**Exercise goal:** From the material below, copy exactly the lines beginning with the one that contains "Viewport: 1456px width, 821px height." and ending with the one that contains "Given: Open the username RunZ"; the pictures stay out.

**Provided records:**
------------------------------------------------------------

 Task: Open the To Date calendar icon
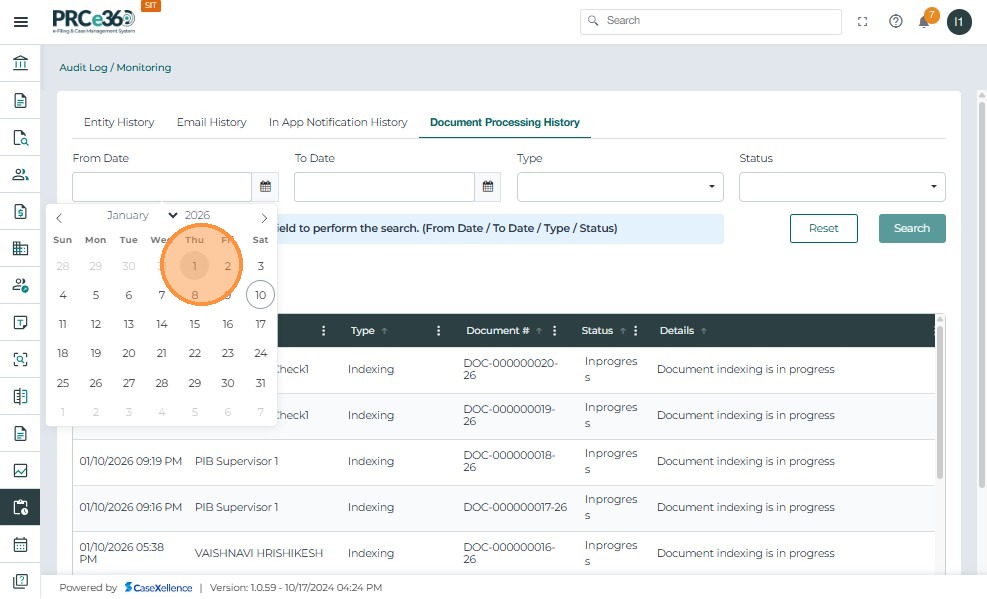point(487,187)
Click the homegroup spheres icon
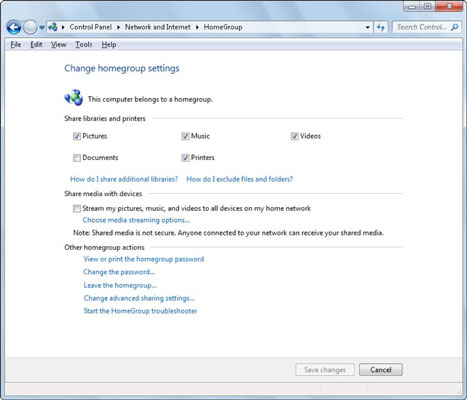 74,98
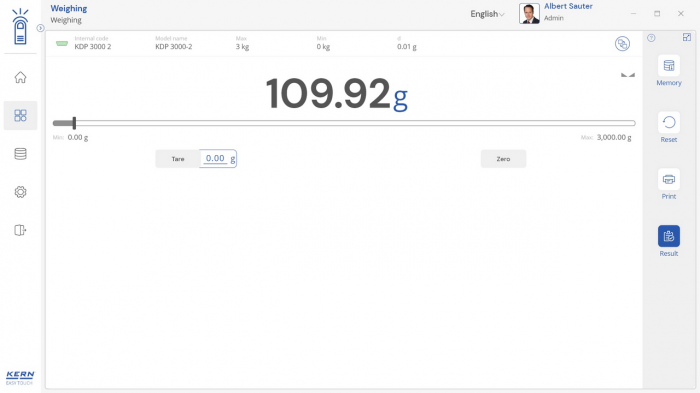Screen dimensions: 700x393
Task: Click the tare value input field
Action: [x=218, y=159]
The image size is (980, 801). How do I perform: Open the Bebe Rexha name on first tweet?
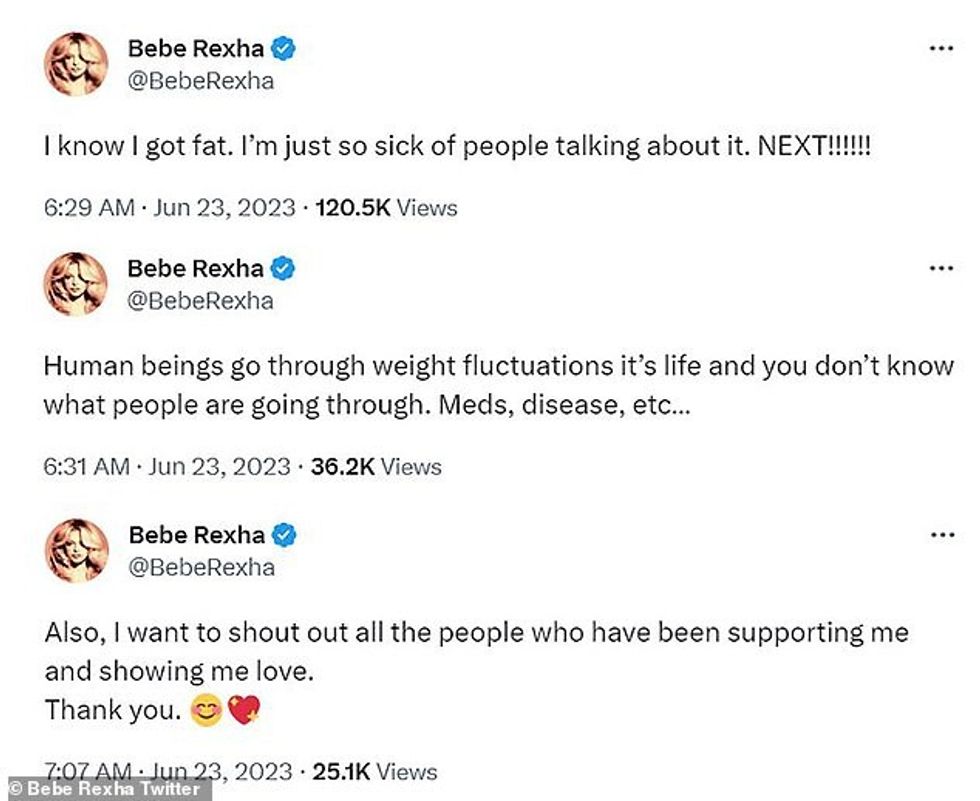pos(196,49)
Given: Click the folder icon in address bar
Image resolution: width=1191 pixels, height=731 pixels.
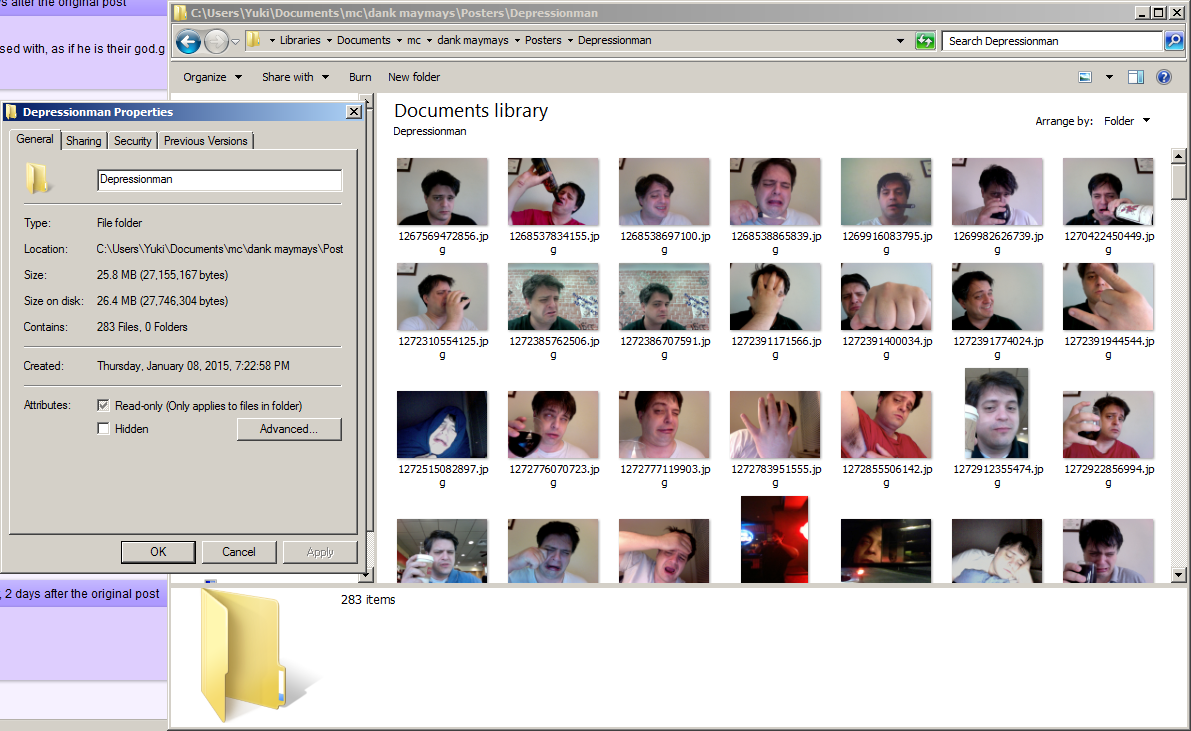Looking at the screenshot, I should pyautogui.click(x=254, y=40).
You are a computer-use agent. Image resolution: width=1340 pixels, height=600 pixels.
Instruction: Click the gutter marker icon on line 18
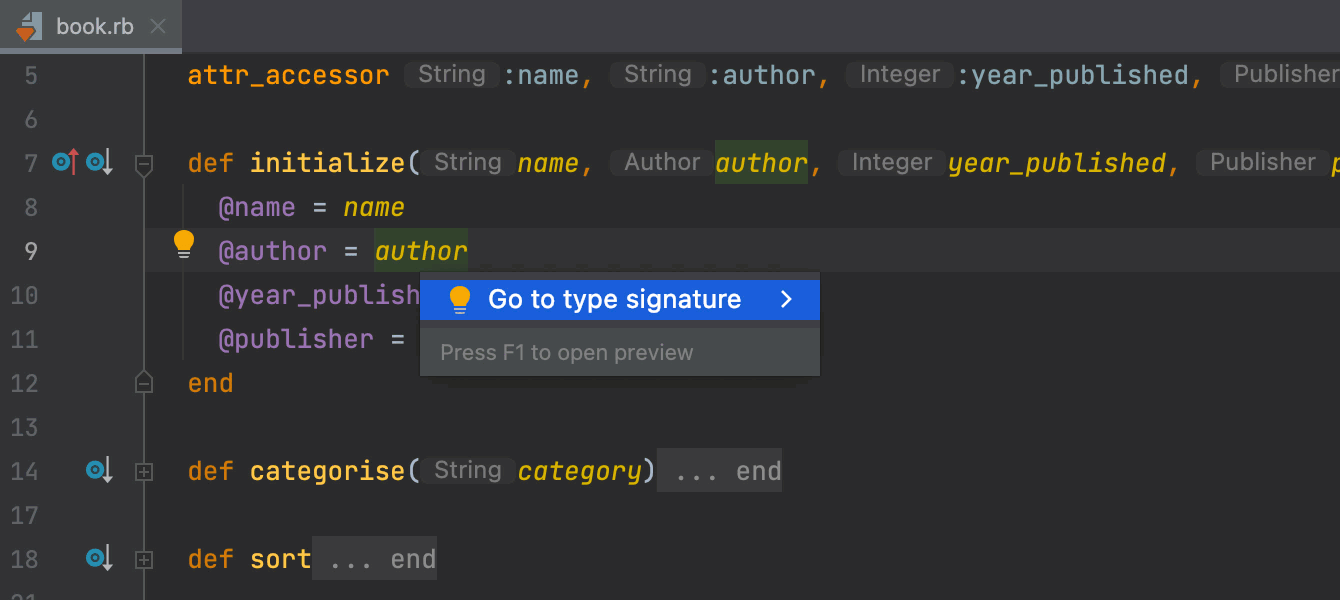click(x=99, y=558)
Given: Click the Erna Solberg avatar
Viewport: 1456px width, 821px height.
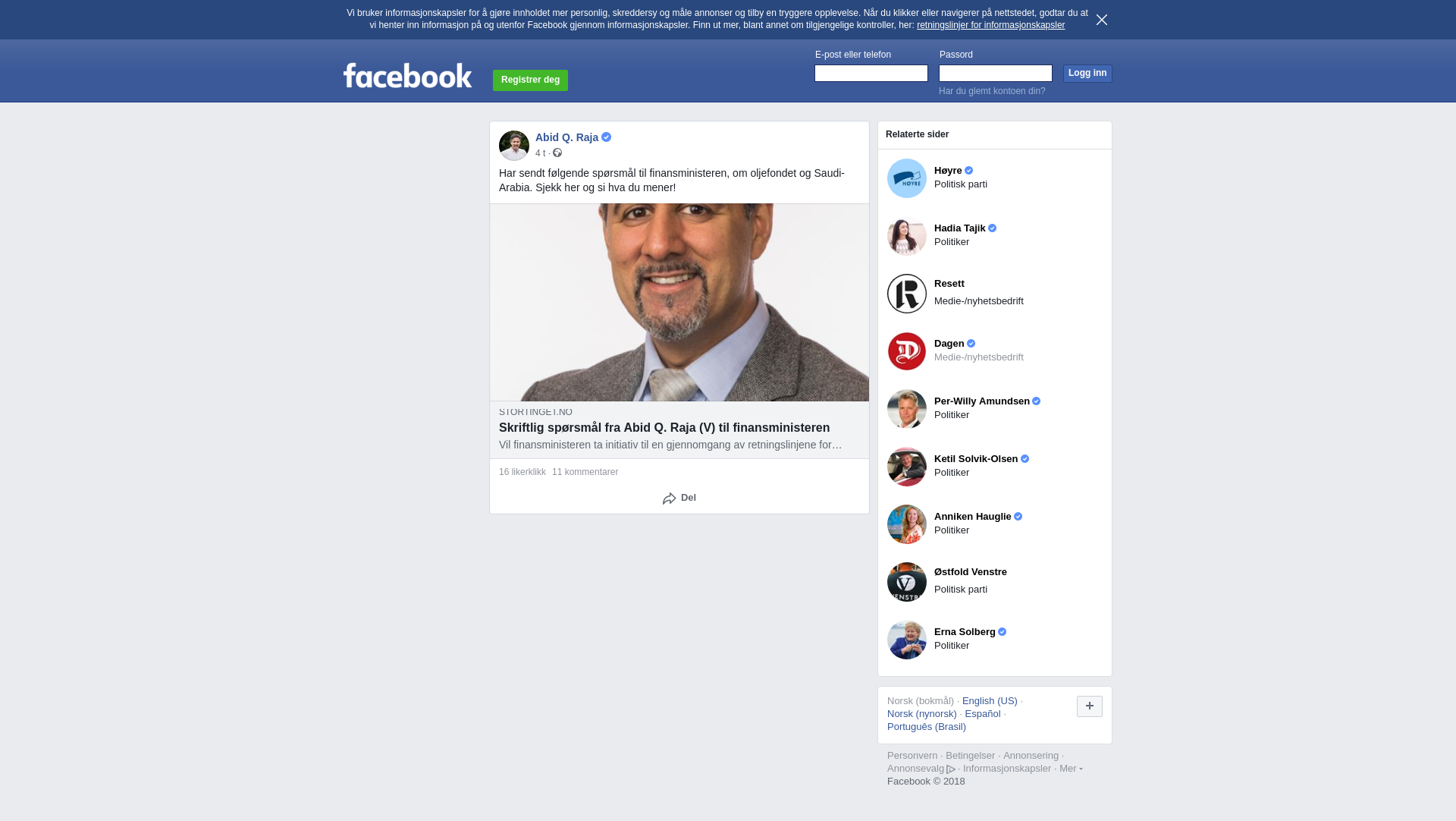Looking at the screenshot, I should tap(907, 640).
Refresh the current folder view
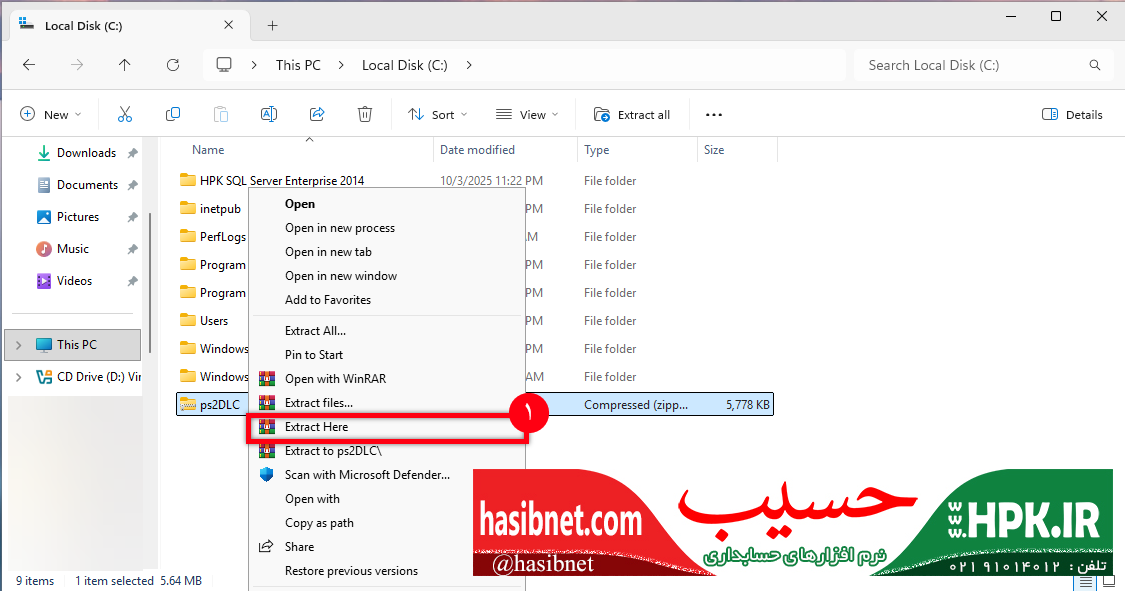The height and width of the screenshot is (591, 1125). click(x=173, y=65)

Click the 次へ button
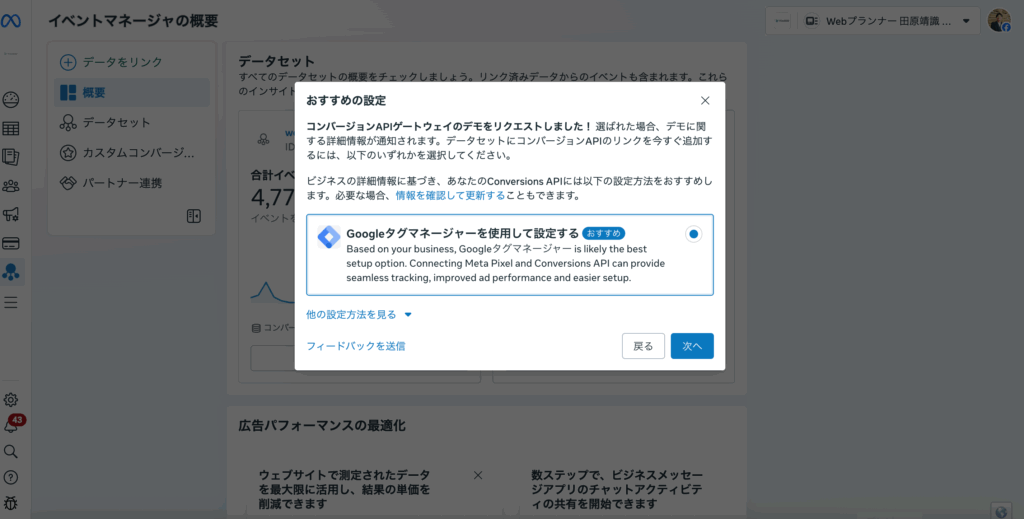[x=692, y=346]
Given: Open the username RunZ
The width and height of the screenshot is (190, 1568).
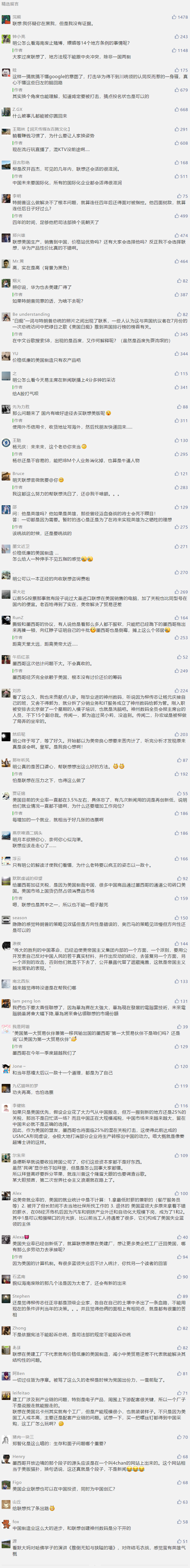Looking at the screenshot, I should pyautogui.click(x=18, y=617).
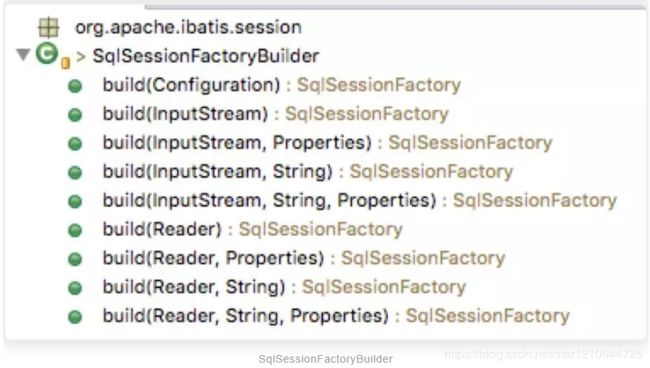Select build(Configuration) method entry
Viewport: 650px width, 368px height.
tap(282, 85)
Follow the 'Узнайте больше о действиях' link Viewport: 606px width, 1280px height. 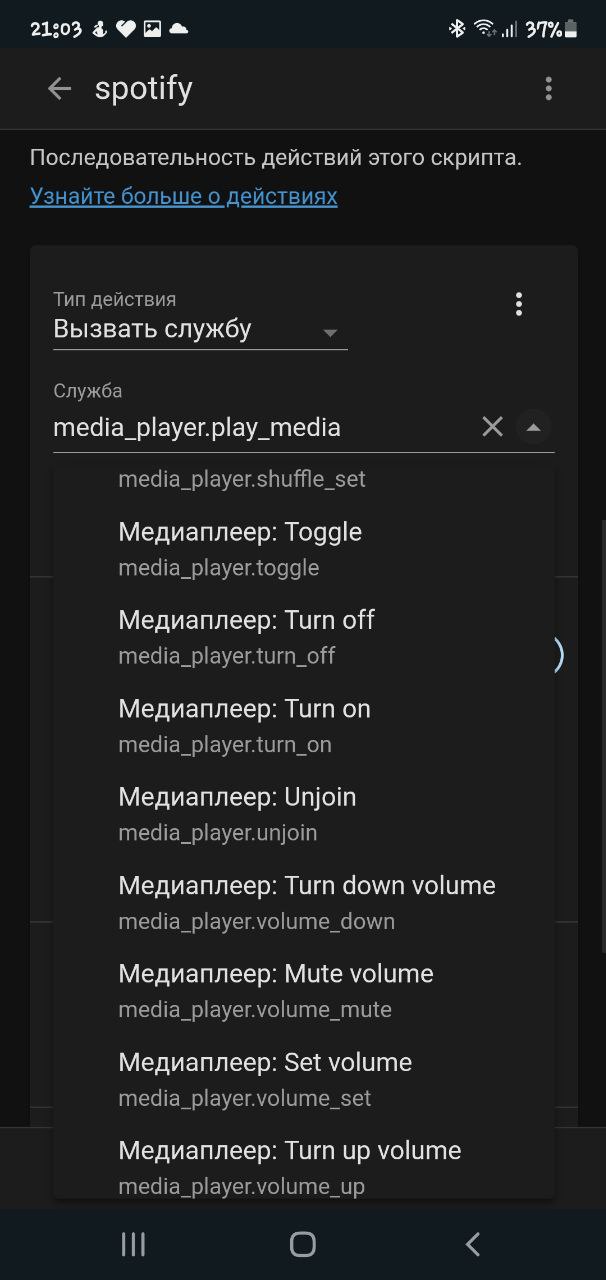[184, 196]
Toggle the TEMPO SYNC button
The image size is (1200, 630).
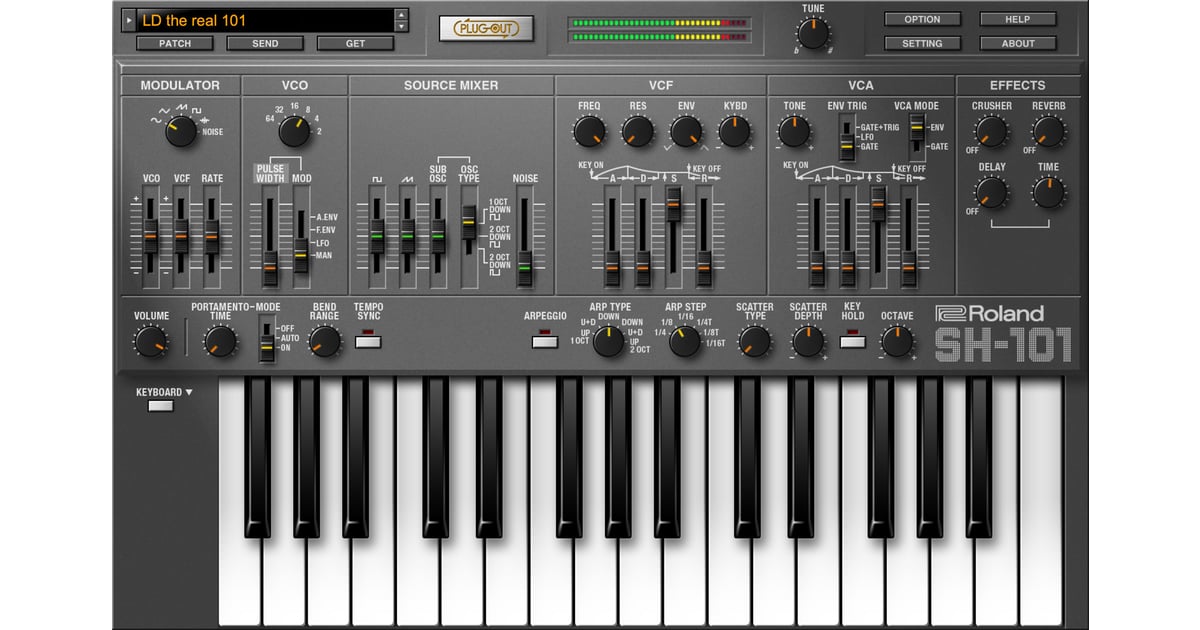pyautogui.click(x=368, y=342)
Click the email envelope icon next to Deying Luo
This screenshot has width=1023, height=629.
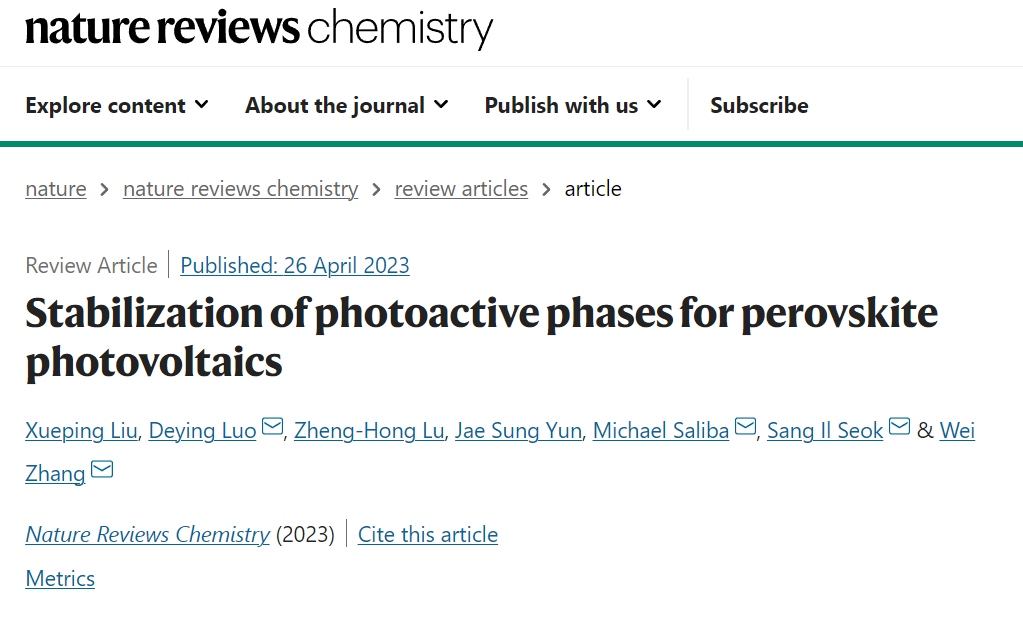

------------------------------------------------------------

**Response below:**
Viewport: 1456px width, 821px height.
Looking at the screenshot, I should tap(907, 640).
Refresh the current folder view
The height and width of the screenshot is (591, 1125). click(x=173, y=65)

Click the 次へ button
[x=692, y=346]
Given: Open the username RunZ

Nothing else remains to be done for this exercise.